Modern electrical power disribution systems play a critical role in system operations. Therefore, early fault detection and isolation is essential to maintaining system safety and avoiding catastrophic failures. This paper discusses a fault isolation scheme based on a qualitative fault signature-based isolation mechanism that applies to abrupt, incipient and intermittent faults in the system. We discuss the isolation algorithms for a combination of these faults, and demonstrate their performance on a set of test cases generated from a NASA Ames spacecraft power distribution testbed. Our results show good isolation accuracy with 103 out of 134 faulty scenarios isolated correctly. Most of the isolation errors can be attributed to errors in the detection scheme.
Failure of electronic devices is a concern for future electric aircrafts that will see an increase of electronics to drive and control safety-critical equipment throughout the aircraft. As a result, investigation of precursors to failure in electronics and prediction of remaining life of electronic components is of key importance. DC-DC power converters are power electronics systems employed typically as sourcing elements for avionics equipment. Current research efforts in prognostics for these power systems focuses on the identification of failure mechanisms and the development of accelerated aging methodologies and systems to accelerate the aging process of test devices, while continuously measuring key electrical and thermal parameters. Preliminary model-based prognostics algorithms have been developed making use of empirical degradation models and physics-inspired degradation model with focus on key components like electrolytic capacitors and power MOSFETs (metal-oxide-semiconductor-field-effect-transistor). This paper presents current results on the development of validation methods for prognostics algorithms of power electrolytic capacitors. Particularly, in the use of accelerated aging systems for algorithm validation. Validation of prognostics algorithms present difficulties in practice due to the lack of run-to-failure experiments in deployed systems. By using accelerated experiments, we circumvent this problem in order to define initial validation activities.

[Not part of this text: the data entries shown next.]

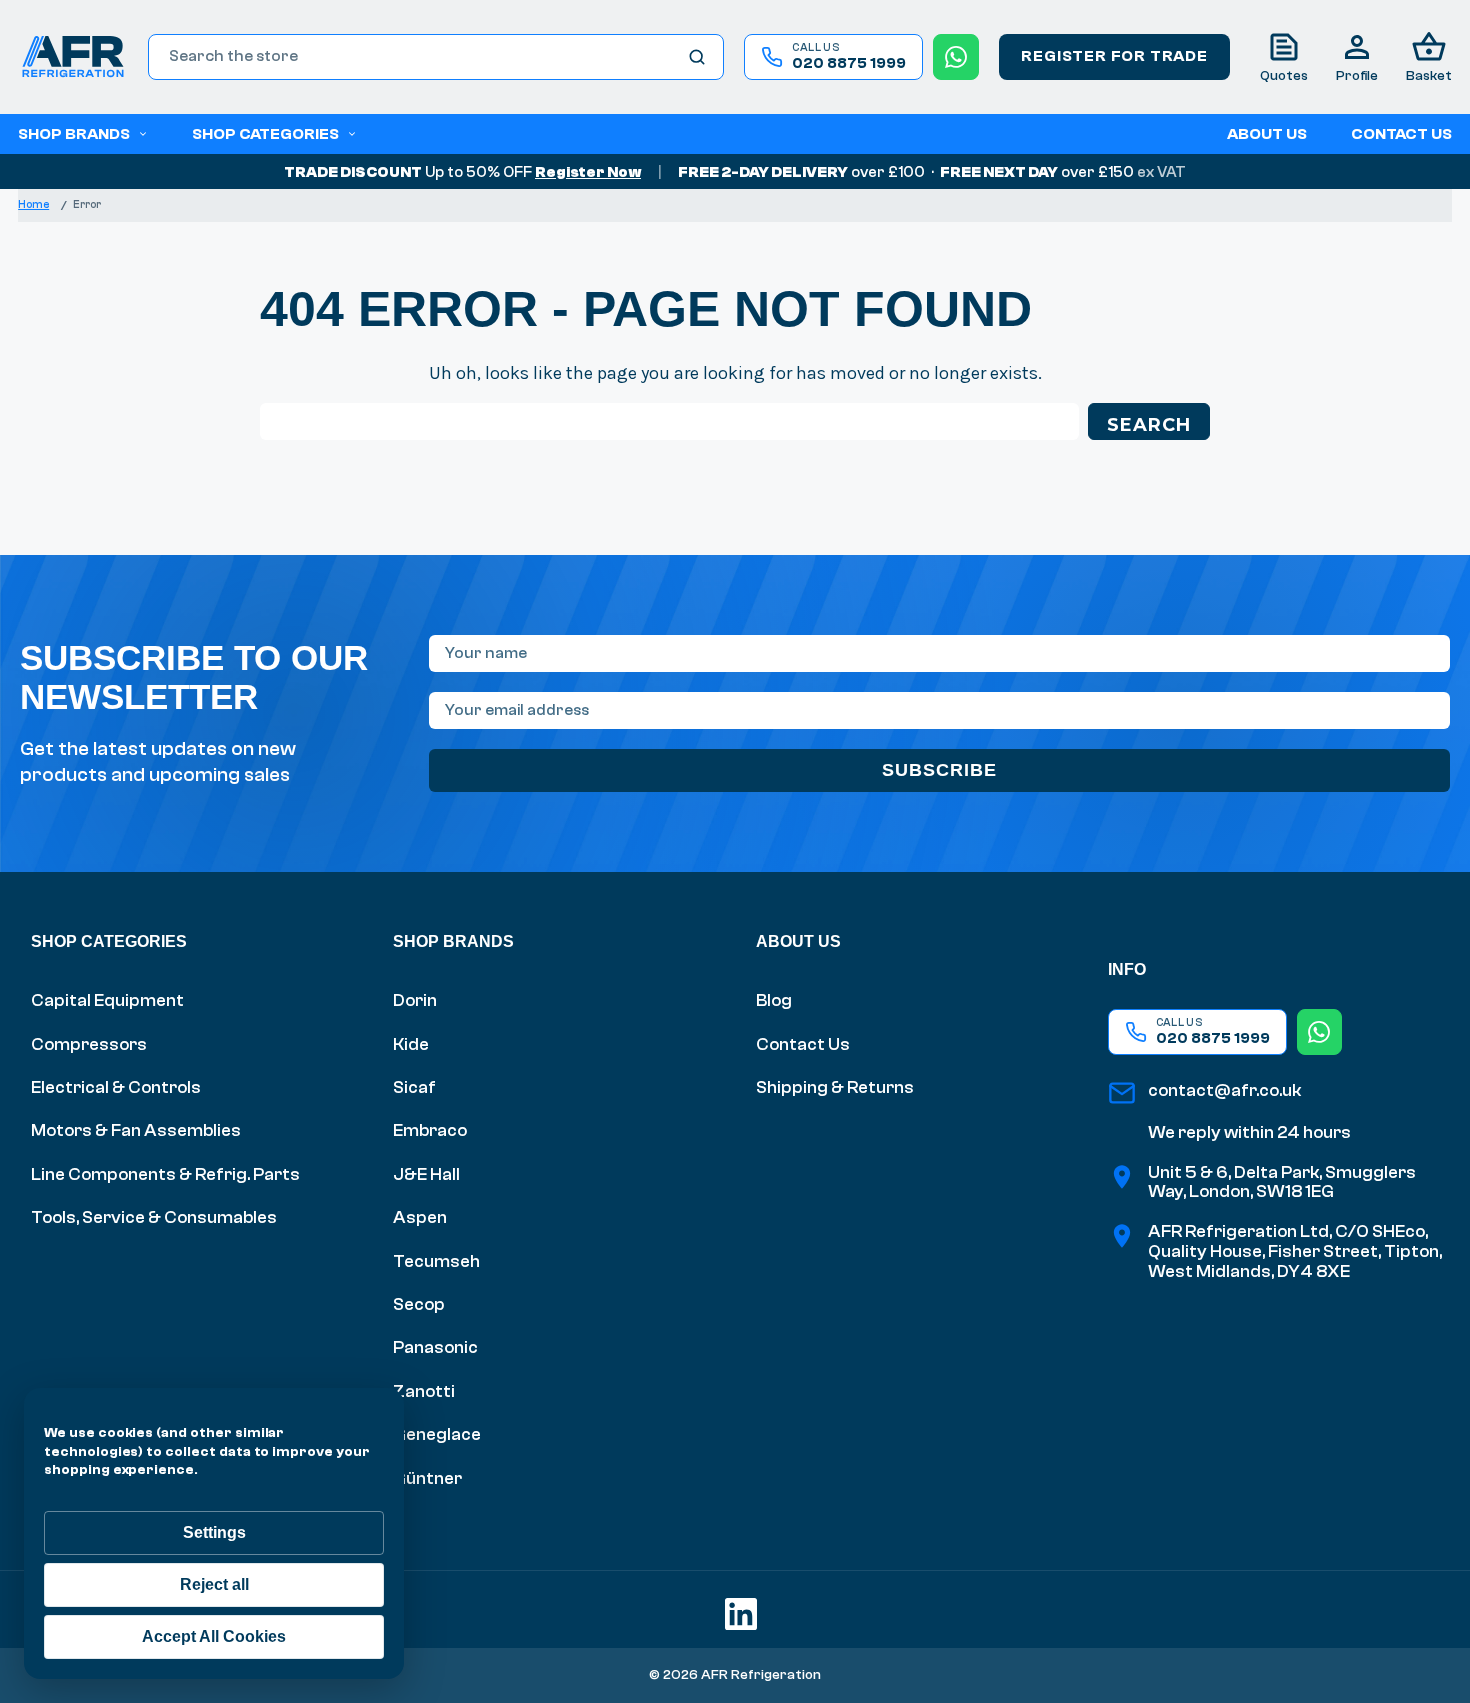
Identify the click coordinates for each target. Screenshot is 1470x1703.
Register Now (588, 172)
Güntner (427, 1478)
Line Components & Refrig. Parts (165, 1174)
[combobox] (436, 57)
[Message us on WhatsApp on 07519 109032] (956, 57)
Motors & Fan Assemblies (136, 1130)
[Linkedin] (735, 1608)
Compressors (89, 1044)
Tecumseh (436, 1261)
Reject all (214, 1584)
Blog (774, 1000)
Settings (214, 1532)
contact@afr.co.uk (1224, 1090)
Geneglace (437, 1434)
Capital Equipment (107, 1000)
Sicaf (414, 1087)
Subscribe (939, 770)
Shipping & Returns (835, 1087)
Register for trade (1114, 56)
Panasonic (435, 1347)
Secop (419, 1304)
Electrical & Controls (116, 1087)
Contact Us (803, 1044)
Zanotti (424, 1391)
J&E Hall (426, 1174)
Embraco (430, 1130)
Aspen (420, 1217)
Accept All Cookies (214, 1636)
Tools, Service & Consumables (154, 1217)
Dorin (415, 1000)
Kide (411, 1044)
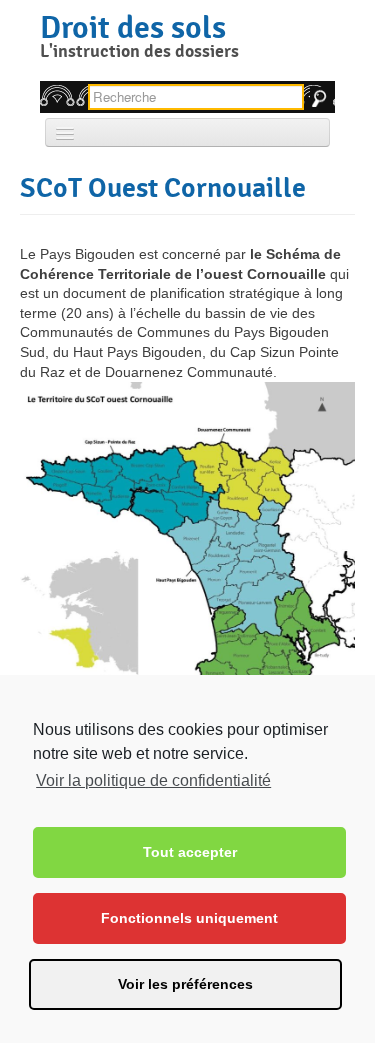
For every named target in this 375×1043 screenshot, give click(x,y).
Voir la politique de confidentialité (153, 780)
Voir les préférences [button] (185, 984)
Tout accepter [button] (190, 852)
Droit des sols (133, 27)
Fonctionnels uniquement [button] (189, 918)
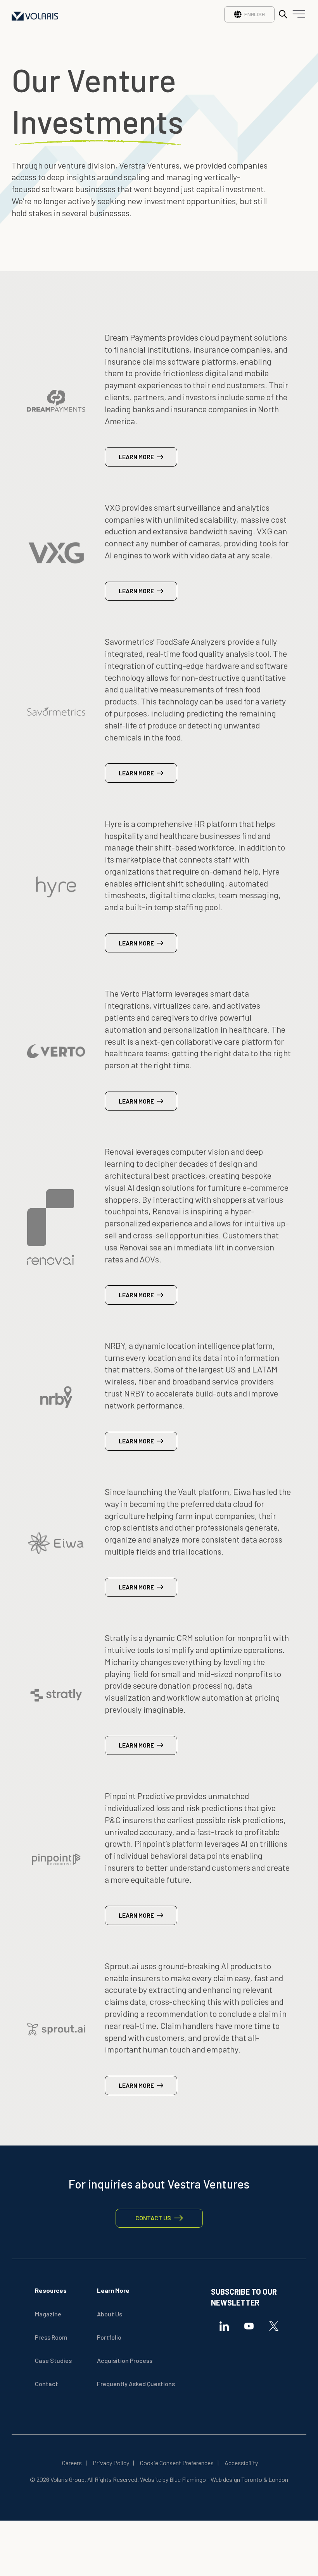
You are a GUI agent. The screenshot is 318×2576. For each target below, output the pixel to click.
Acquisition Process (124, 2360)
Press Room (51, 2337)
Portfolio (109, 2337)
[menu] (297, 16)
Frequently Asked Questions (136, 2383)
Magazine (48, 2314)
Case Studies (53, 2360)
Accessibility (241, 2462)
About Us (109, 2314)
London (277, 2479)
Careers (72, 2462)
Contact (46, 2383)
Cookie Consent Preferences (177, 2462)
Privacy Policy (111, 2462)
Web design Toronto (236, 2479)
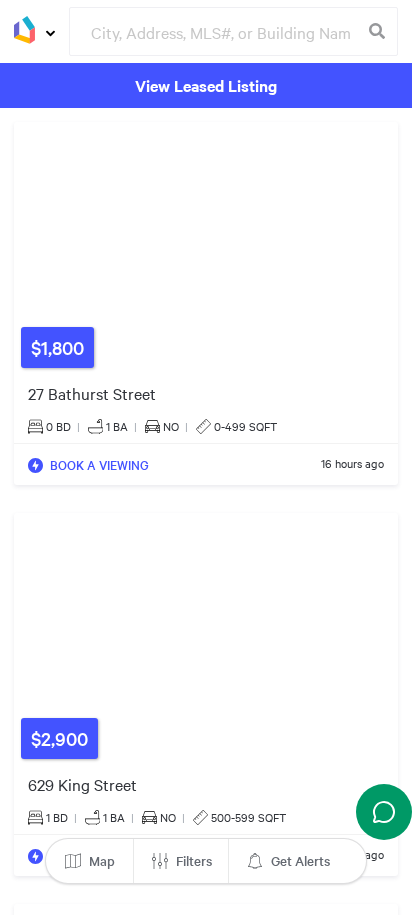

Electrolytic capacitors are used in several applications ranging from power supplies for safety critical avionics equipment to power drivers for electro-mechanical actuators. Past experiences show that capacitors tend to degrade and fail faster under high electrical and thermal stress conditions that they are often subjected to during operations. This makes them good candidates for prognostics and health management. Model based prognostics captures system knowledge in the form of physics-based models of components in order to obtain accurate predictions of end of life based on their current state of health and their anticipated future use and operational conditions. The focus of this paper is on deriving first principles degradation models for thermal stress conditions and implementing Bayesian framework for making remaining useful life predictions. Data collected from simultaneous experiments are used to validate the models. Our overall goal is to derive accurate models of capacitor degradation, and use them to remaining useful life in DC-DC converters.